** 节选原文 **

————————

黄宾虹不是人人能学,但也不是不能学。倘你想一朝学成上街叫卖,发家致富,那你就不要去学黄宾虹;倘你有今生甘为画画而殉道的精神,那就非学黄宾虹莫属。肤浅者一学黄宾虹就坏,而有识者一辈子学黄宾虹都会受益。
一个只用心读黄宾虹画论,不动手学习黄宾虹画的人,是很难真正体会到黄宾虹山水的高妙之处的;同样,一个只埋头练习黄宾虹山水,不用心研究黄宾虹画理的人,也很难学好黄宾虹。这两种人,虽天天与宾虹为伴,然终难入其堂奥,难得真谛。因为黄宾虹山水画,不仅有先进系统的理论,还有高超的笔墨技法,富含中国文化的深邃意境。他的理论是阐释如何将中国文化表现到中国画中去的独到认知和体会,有论技法的,如笔法墨法章法之类。而在他的著述中,更多的是讲中国文化与中国画、人与自然等大美术的东西。他用书法解释绘画,用“化蝶”说明学画的历程等等,所以说,无论你是只知理不知画,还是只知画不知理,都很难准确表达黄宾虹山水画的内涵。这或许就是我们研究黄宾虹的困难之处,诚然,我们可以用“一千个人的眼里有一千个哈默雷特”的话来搪塞,但不可否认的是,我们今天对黄宾虹的研究还远不能与他的成就相符。

————————

** 所收数据 **
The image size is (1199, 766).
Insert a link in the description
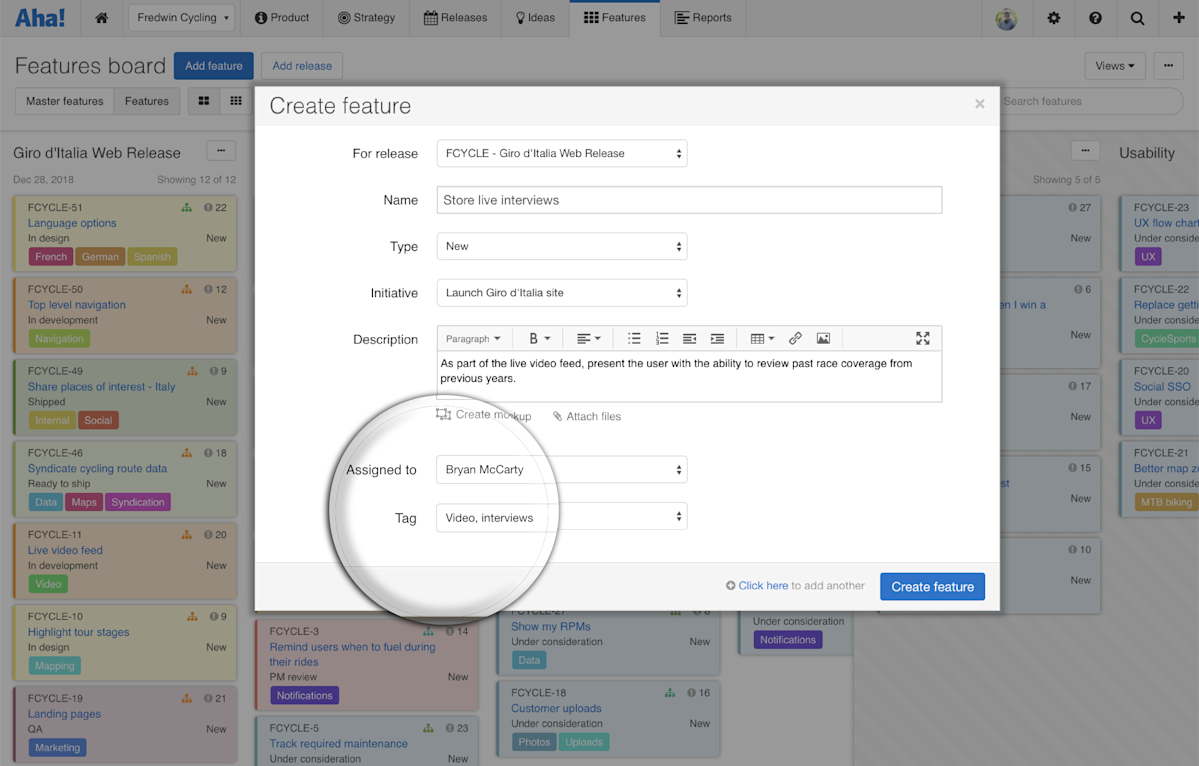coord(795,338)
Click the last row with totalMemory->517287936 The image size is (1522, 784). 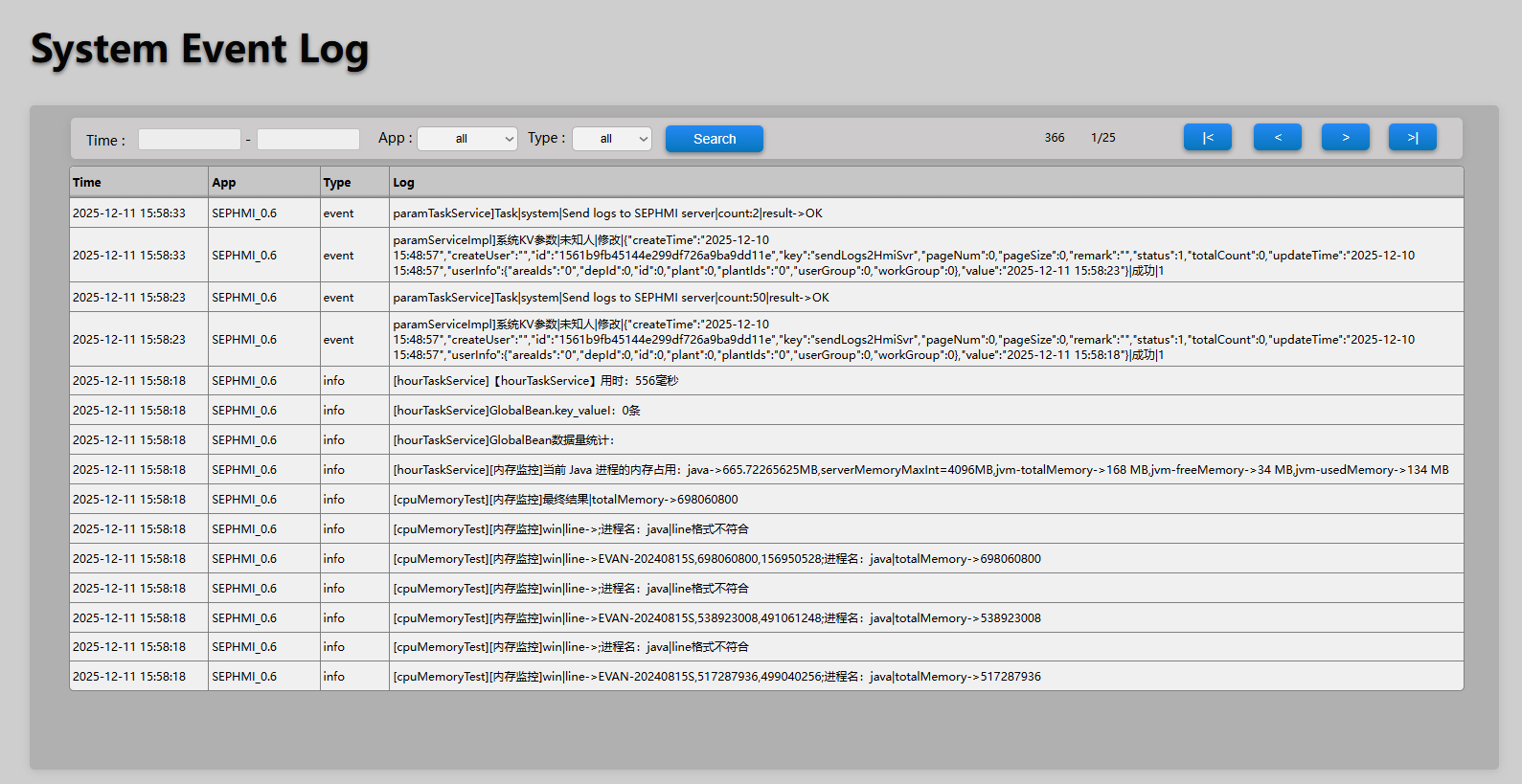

————————

** 待办任务 **
请从这篇谈黄宾虹的节选中,由“黄宾虹不是人人能学,但也不是”起,一直到“研究还远不能与他的成就相符。”止,一字不差地抄出这一段。 上面的数据用不上,可以略过。

** 参考答案 **
黄宾虹不是人人能学,但也不是不能学。倘你想一朝学成上街叫卖,发家致富,那你就不要去学黄宾虹;倘你有今生甘为画画而殉道的精神,那就非学黄宾虹莫属。肤浅者一学黄宾虹就坏,而有识者一辈子学黄宾虹都会受益。
一个只用心读黄宾虹画论,不动手学习黄宾虹画的人,是很难真正体会到黄宾虹山水的高妙之处的;同样,一个只埋头练习黄宾虹山水,不用心研究黄宾虹画理的人,也很难学好黄宾虹。这两种人,虽天天与宾虹为伴,然终难入其堂奥,难得真谛。因为黄宾虹山水画,不仅有先进系统的理论,还有高超的笔墨技法,富含中国文化的深邃意境。他的理论是阐释如何将中国文化表现到中国画中去的独到认知和体会,有论技法的,如笔法墨法章法之类。而在他的著述中,更多的是讲中国文化与中国画、人与自然等大美术的东西。他用书法解释绘画,用“化蝶”说明学画的历程等等,所以说,无论你是只知理不知画,还是只知画不知理,都很难准确表达黄宾虹山水画的内涵。这或许就是我们研究黄宾虹的困难之处,诚然,我们可以用“一千个人的眼里有一千个哈默雷特”的话来搪塞,但不可否认的是,我们今天对黄宾虹的研究还远不能与他的成就相符。